## Task description
Reproduce, unchanged, the lines between the one holding "Select the GOOGL symbol" and the last line of the records, including both ends, but no pictures.

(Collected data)
--- START ---

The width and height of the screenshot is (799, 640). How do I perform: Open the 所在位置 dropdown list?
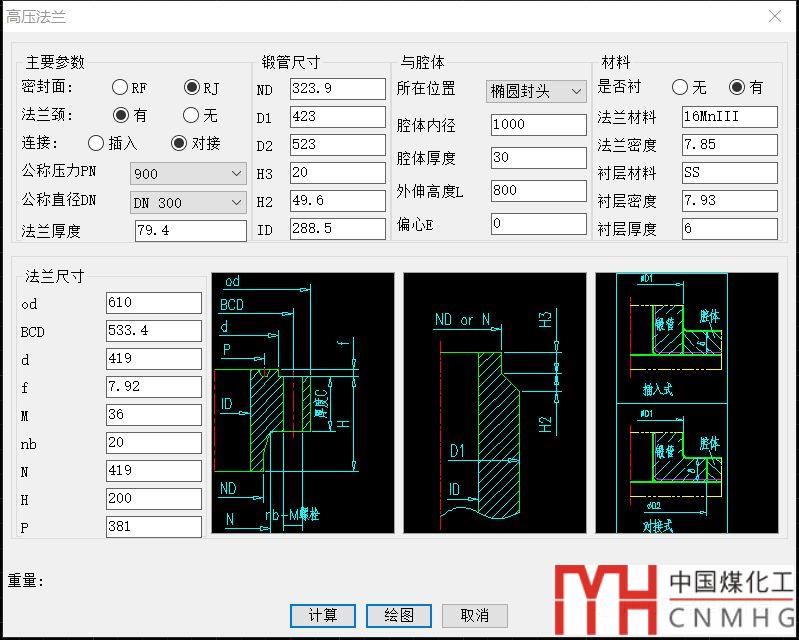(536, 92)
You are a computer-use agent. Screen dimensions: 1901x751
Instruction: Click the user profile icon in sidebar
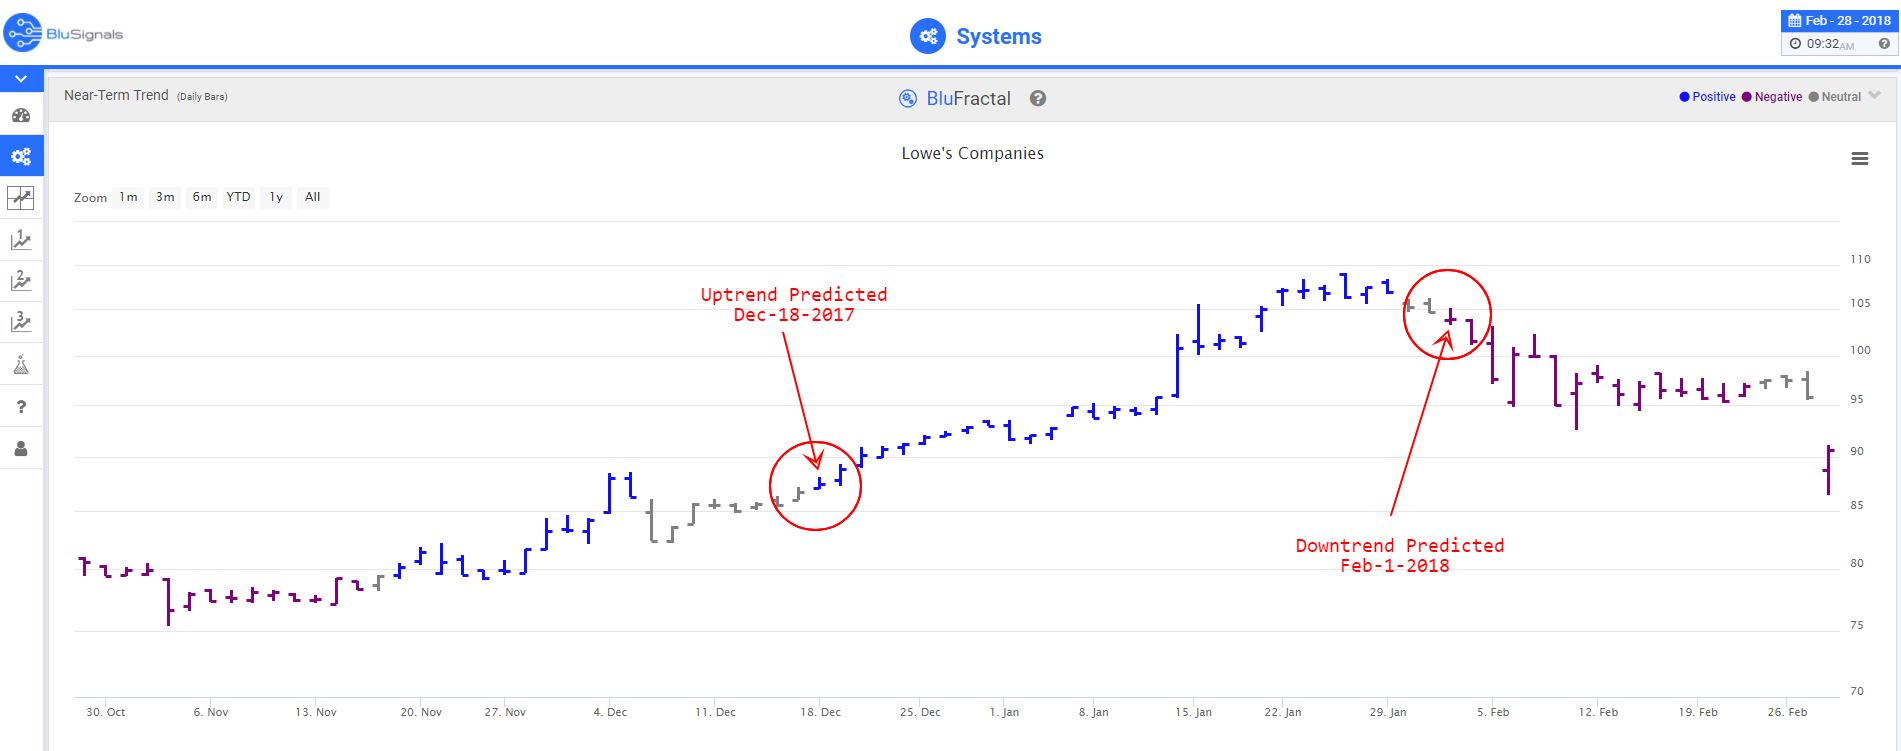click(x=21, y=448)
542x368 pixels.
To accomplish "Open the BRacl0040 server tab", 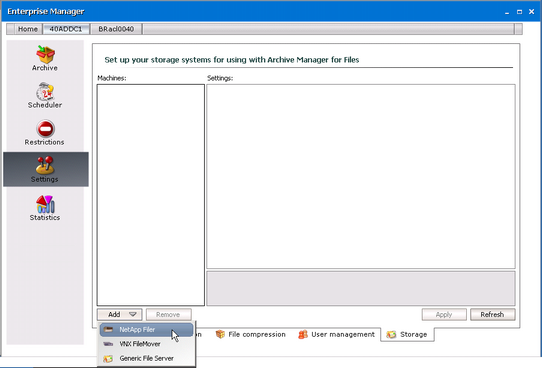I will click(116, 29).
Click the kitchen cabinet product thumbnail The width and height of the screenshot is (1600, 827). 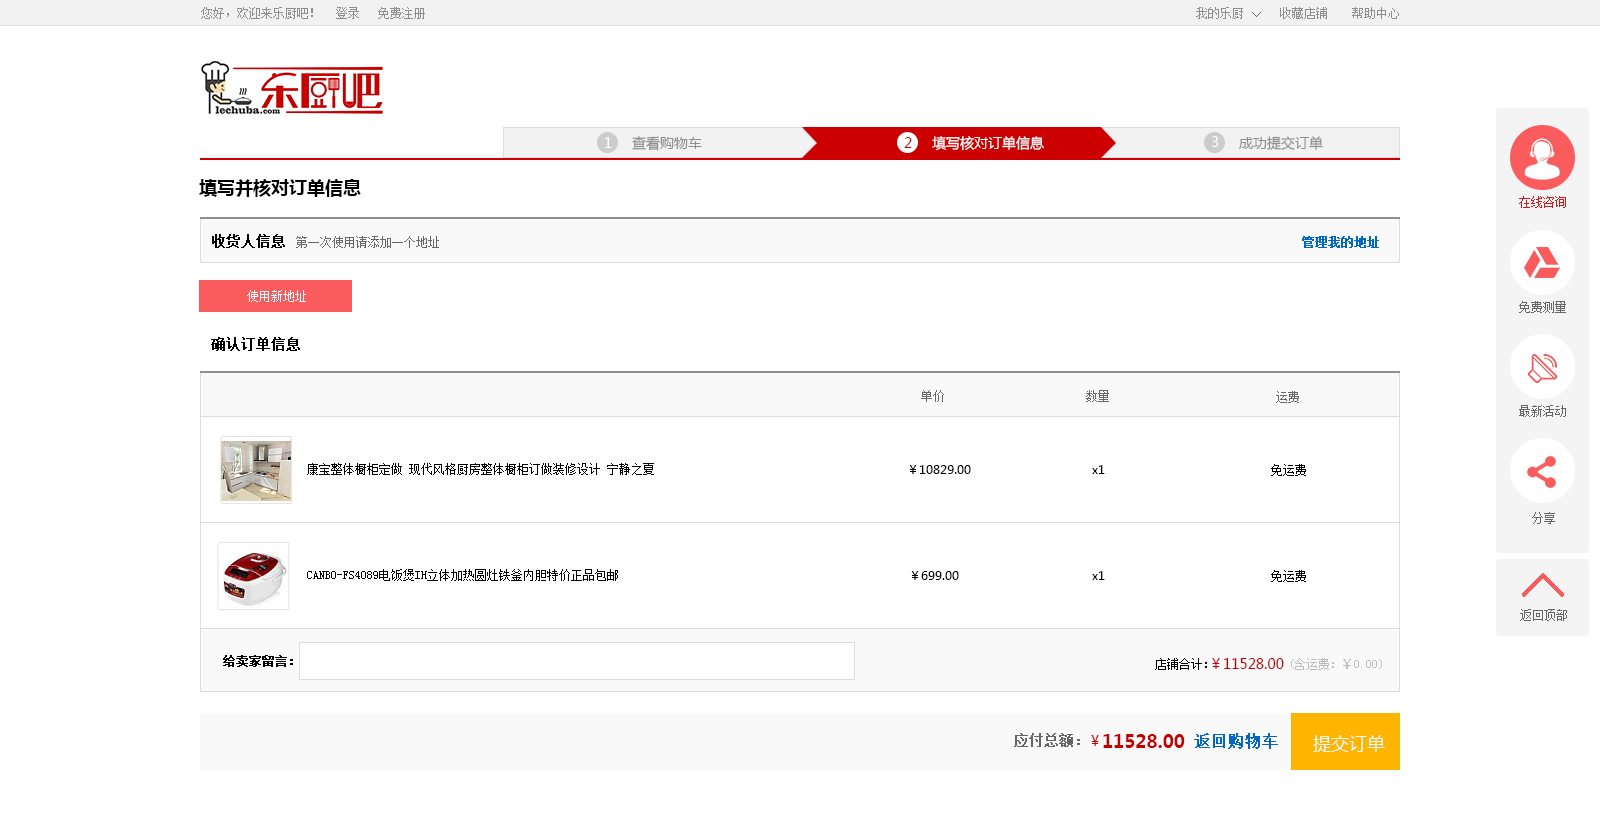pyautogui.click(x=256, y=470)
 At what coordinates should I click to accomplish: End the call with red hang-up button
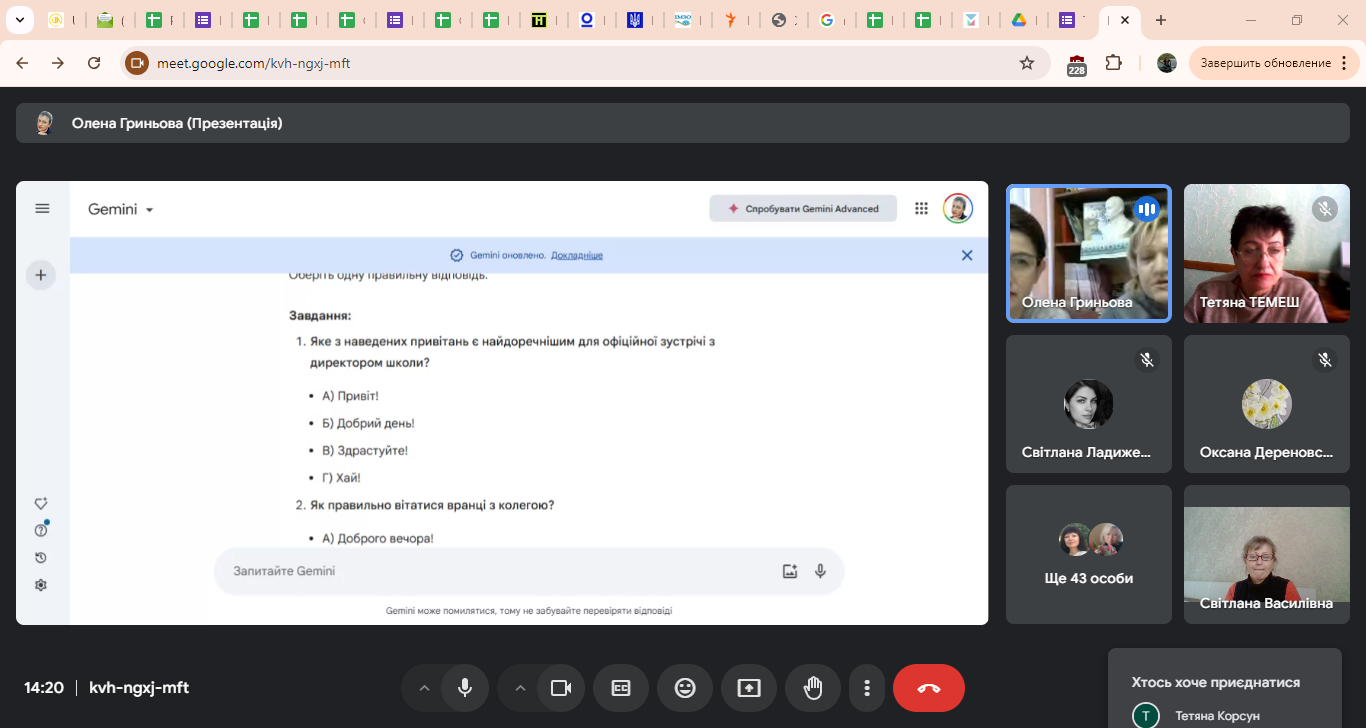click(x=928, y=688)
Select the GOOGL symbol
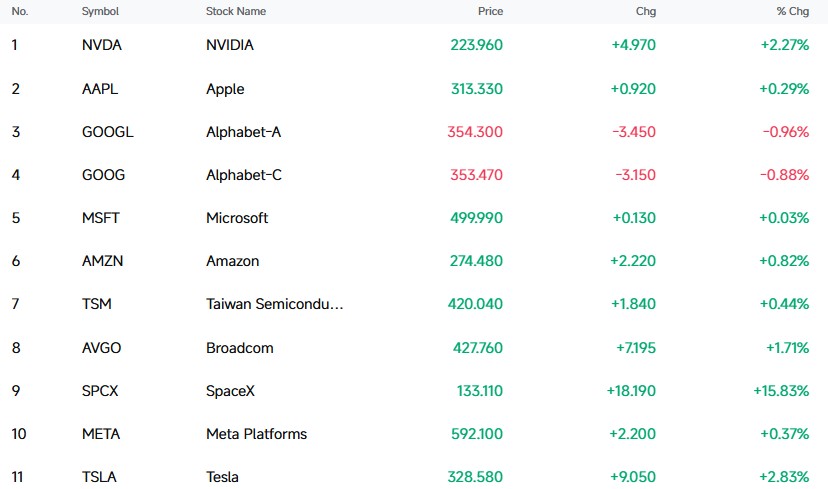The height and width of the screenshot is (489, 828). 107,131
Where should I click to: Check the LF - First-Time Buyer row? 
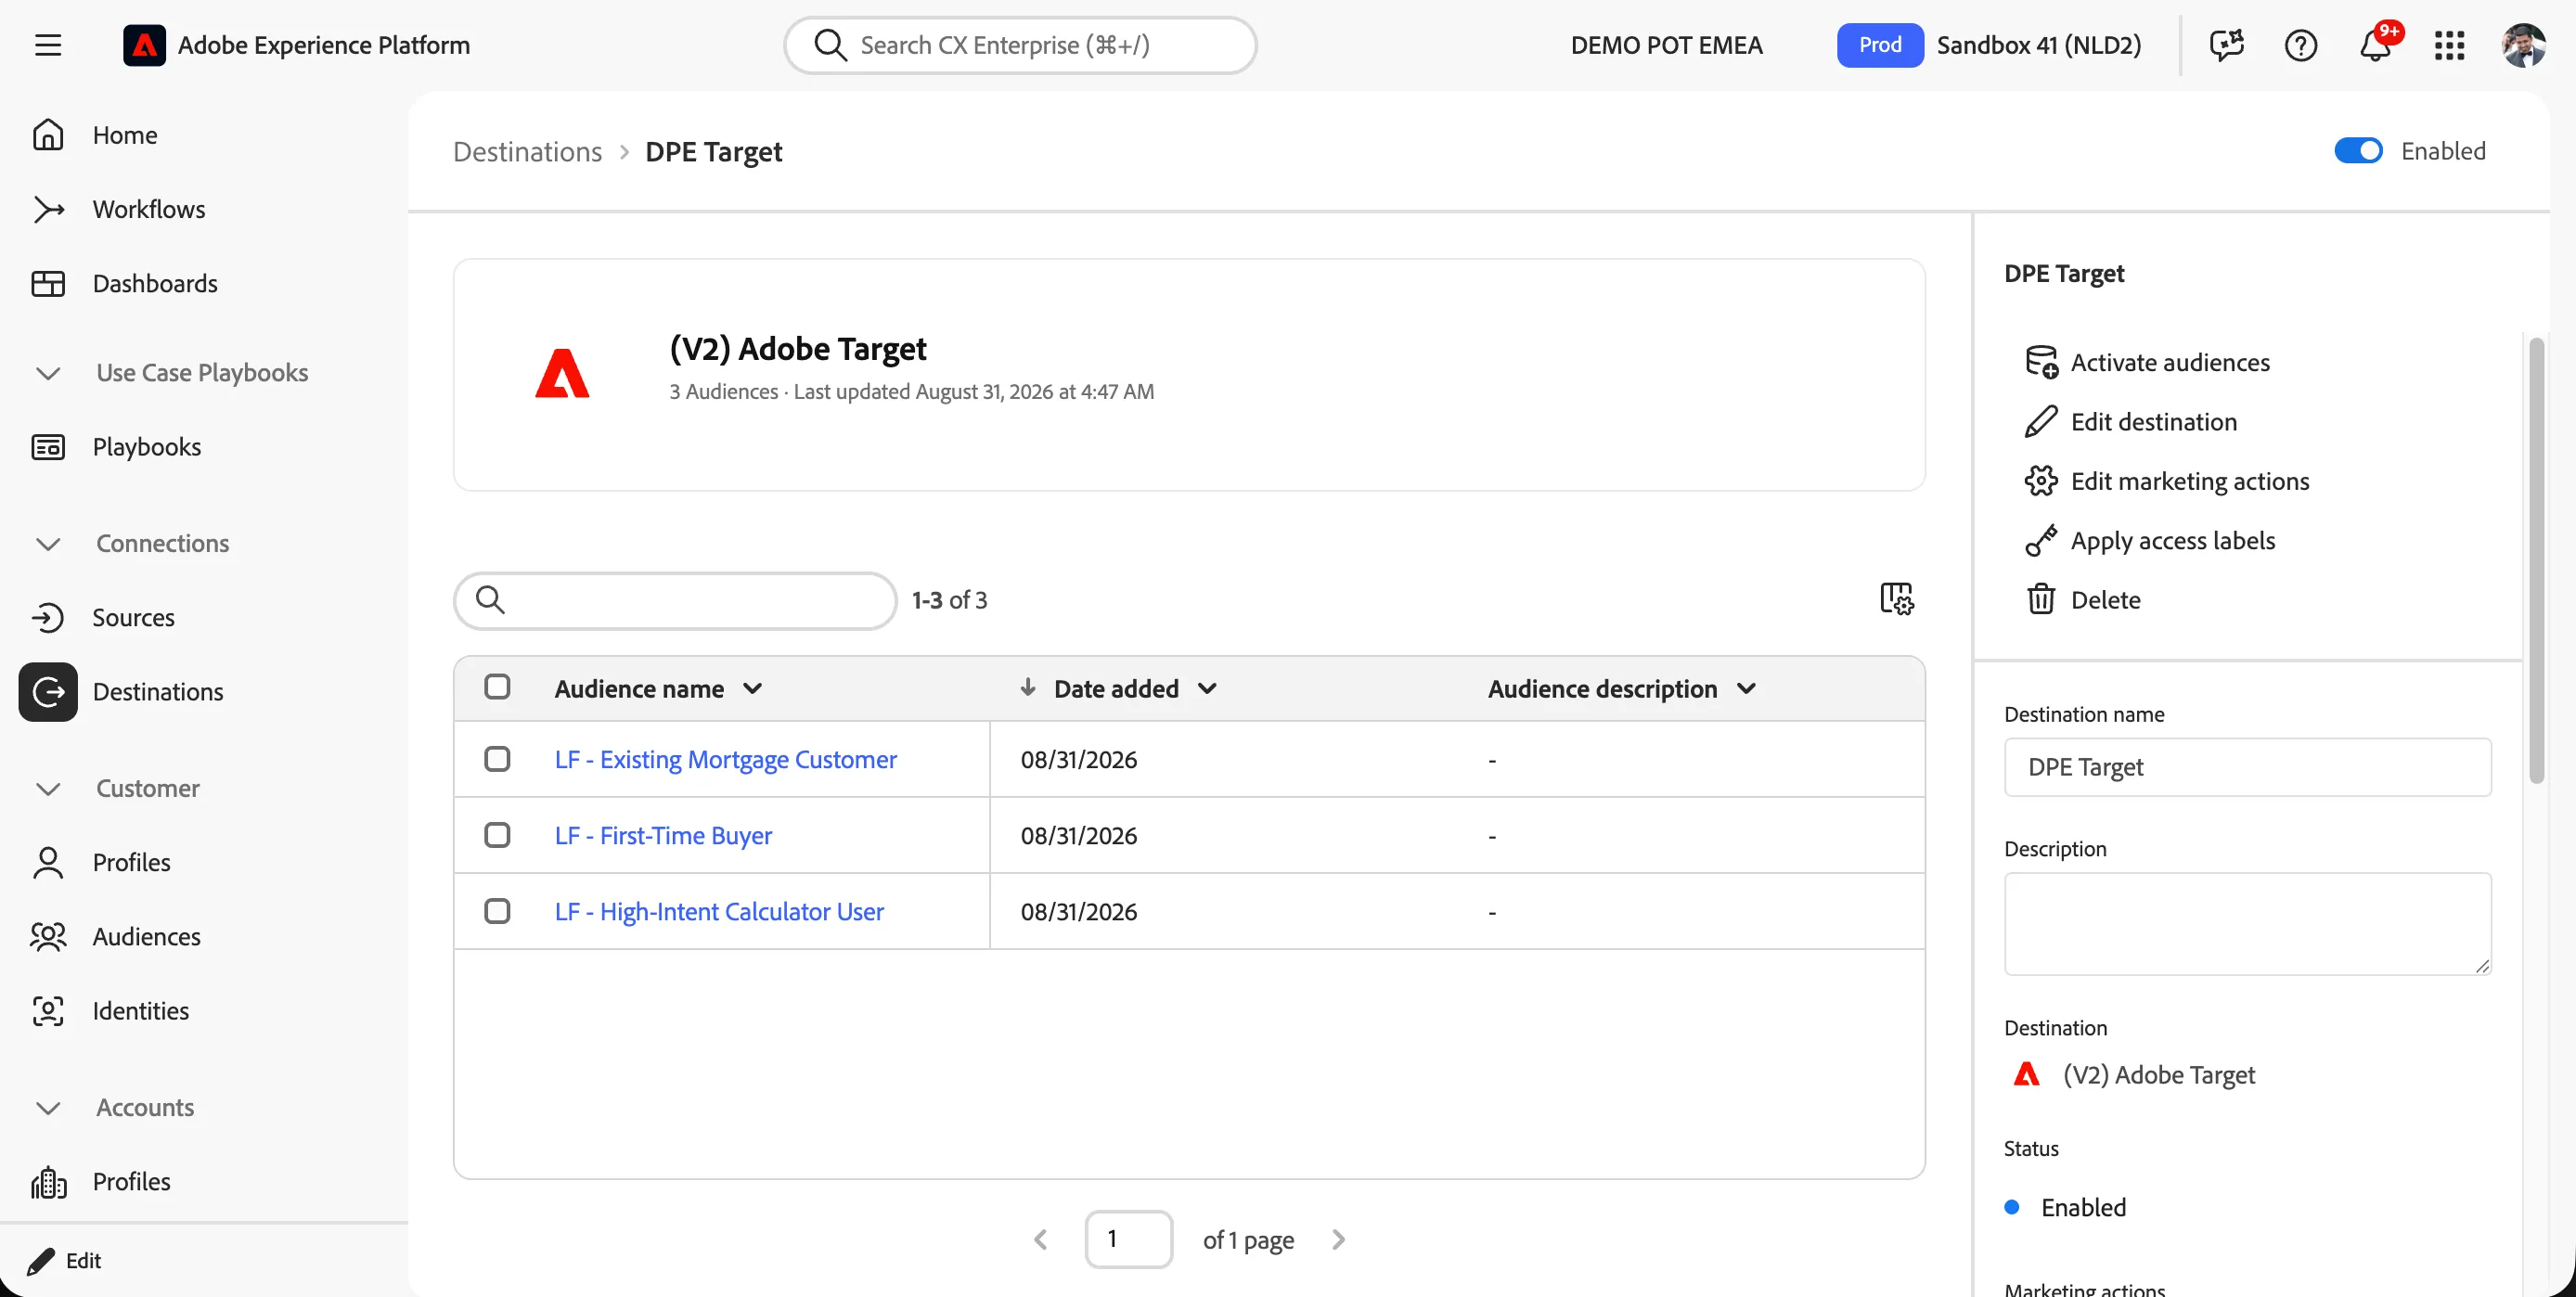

--- END ---

## Reply to the task
Select the GOOGL symbol
The height and width of the screenshot is (489, 828). 107,131
Where should I click to: Check the LF - First-Time Buyer row? 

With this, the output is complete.